Als "fröhlich bis euphorisch" beschreibt Diözesanpräses Dirk Bingener die Stimmung zum Auftakt der Sozialaktion des Bundes der Deutschen Katholischen Jugend. Allerdings werde man wohl eine Wette gegen die Politik verlieren…

domradio.de: Die 72-Stunden-Aktion ist eröffnet. Wie haben Sie die Eröffnung erlebt?

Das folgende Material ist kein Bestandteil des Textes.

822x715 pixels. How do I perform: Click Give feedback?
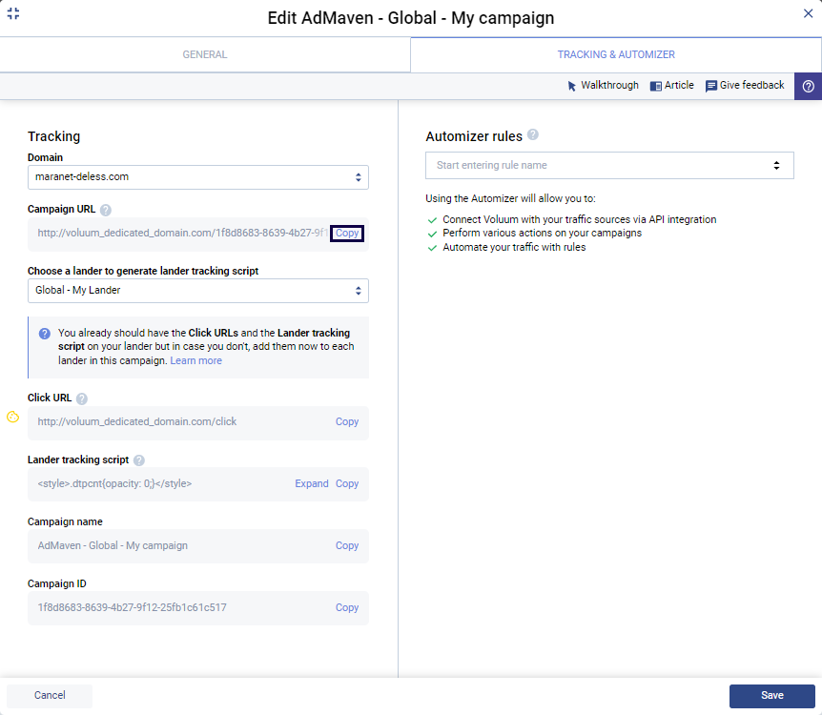point(745,86)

Bingener: Wir waren alle froh, dass es endlich begonnen hat. Es gab ja in vielen Städten - Düsseldorf, Bonn, Solingen, Remscheid - Auftaktveranstaltungen gegeben. Das Wetter war nicht ganz so gut, deshalb freut es mich heute Morgen umso mehr, dass es schön ist. Die Jugendlichen, die an der Aktion beteiligt sind, haben schulfrei. Entsprechend geht es dann heute in den Projekten richtig los.

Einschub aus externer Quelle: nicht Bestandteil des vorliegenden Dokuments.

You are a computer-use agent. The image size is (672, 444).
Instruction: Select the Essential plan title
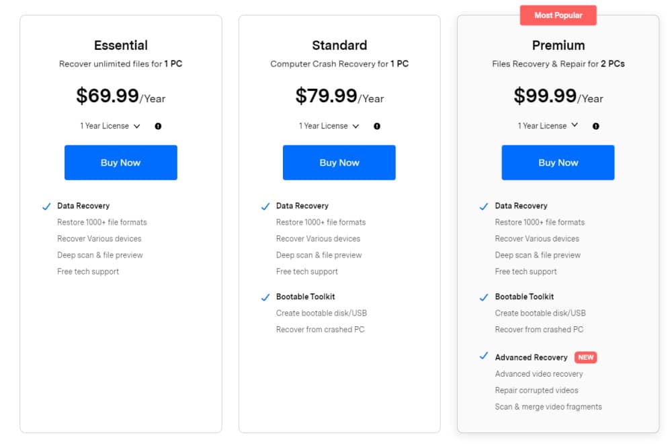(121, 45)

domradio.de: Wie ist die Stimmung unter den Helfern?

Bingener: Fröhlich bis euphorisch, zum Teil auch überrascht. Denn viele haben jetzt erst erfahren, was sie eigentlich machen. Da muss man schon erst mal kurz mal überlegen - wenn man jetzt beispielsweise die Aufgabe erhält, ein multikulturelles Kochbuch zu machen und dann ein Essen zu organisieren.

domradio.de: Auch die Projekte brauchen Unterstützung in diesen Tagen, wie funktioniert die?

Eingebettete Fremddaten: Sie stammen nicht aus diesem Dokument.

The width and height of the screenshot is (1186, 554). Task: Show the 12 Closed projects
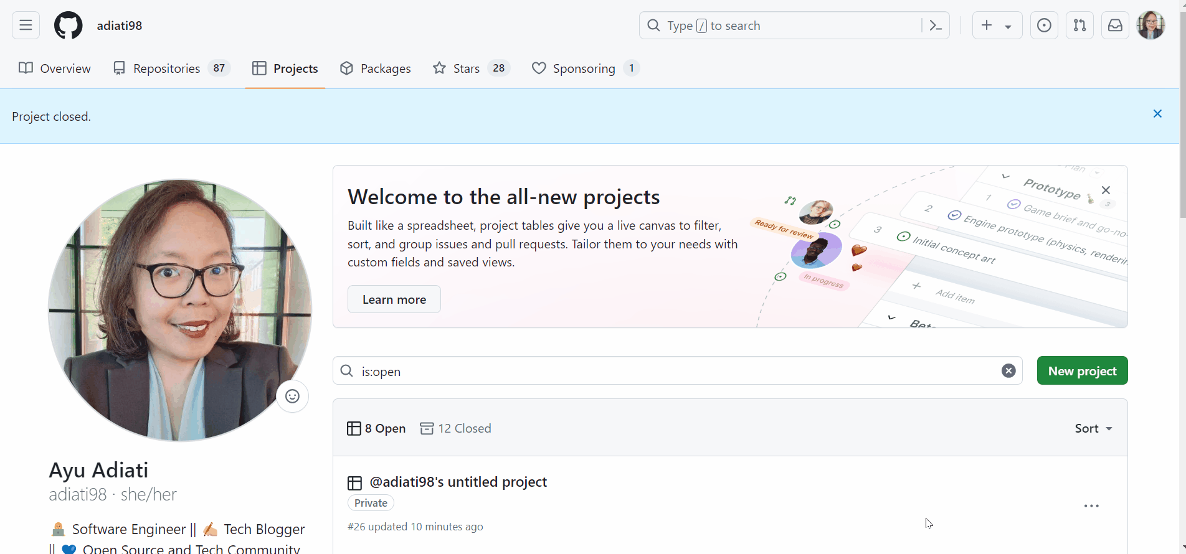(x=455, y=428)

Bingener: Über die Internetseite der Aktion, da steht dann "Es werden noch 100 Würstchen gebraucht" - für ein Kinderfest für ein Wohnheim. Oder in Wuppertal-Elberfeld werden noch Nudeln gebraucht, Soße haben sie allerdings dort noch. Dann werden immer wieder Baumaterialen benötigt. Solange der Hilfsaufruf aktuell ist, ist er rot gekennzeichnet, wurde er erledigt, steht er auf grün.

domradio.de: Auch Politikerunterstützen die Aktion. Wie genau?

Bingener: Es gibt eine Wette mit der Landtagspräsidentin Carina Gödecke: Wir haben gesagt, dass sie es nicht schafft, 72 Landespolitiker zu einem Besuch der Projekte zu bewegen. Aber wir haben den Eindruck, die Landtagspräsidentin wird die Wette gewinnen, es werden wohl sogar mehr als 72 Politiker sein. Bei der Aktion geht es ja auch darum, zu zeigen, wie wichtig Jugendverbandsarbeit ist und wie wichtig die Rahmenbedingungen dafür sind. Das gilt nicht nur für die Politik, sondern auch für die kirchlichen Würdenträger. Heute Nachmittag besucht der Kölner Generalvikar Heße ein Projekt im Kölner Stadtteil Bickendorf, morgen folgen Weihbischof Schwaderlapp und Bischof Wiesemann. Uns ist es schon wichtig, dass die Arbeit von so vielen Ehrenamtlichen von Politik und Kirche auch wahrgenommen.

Das Gespräch führte Aurelia Rütters.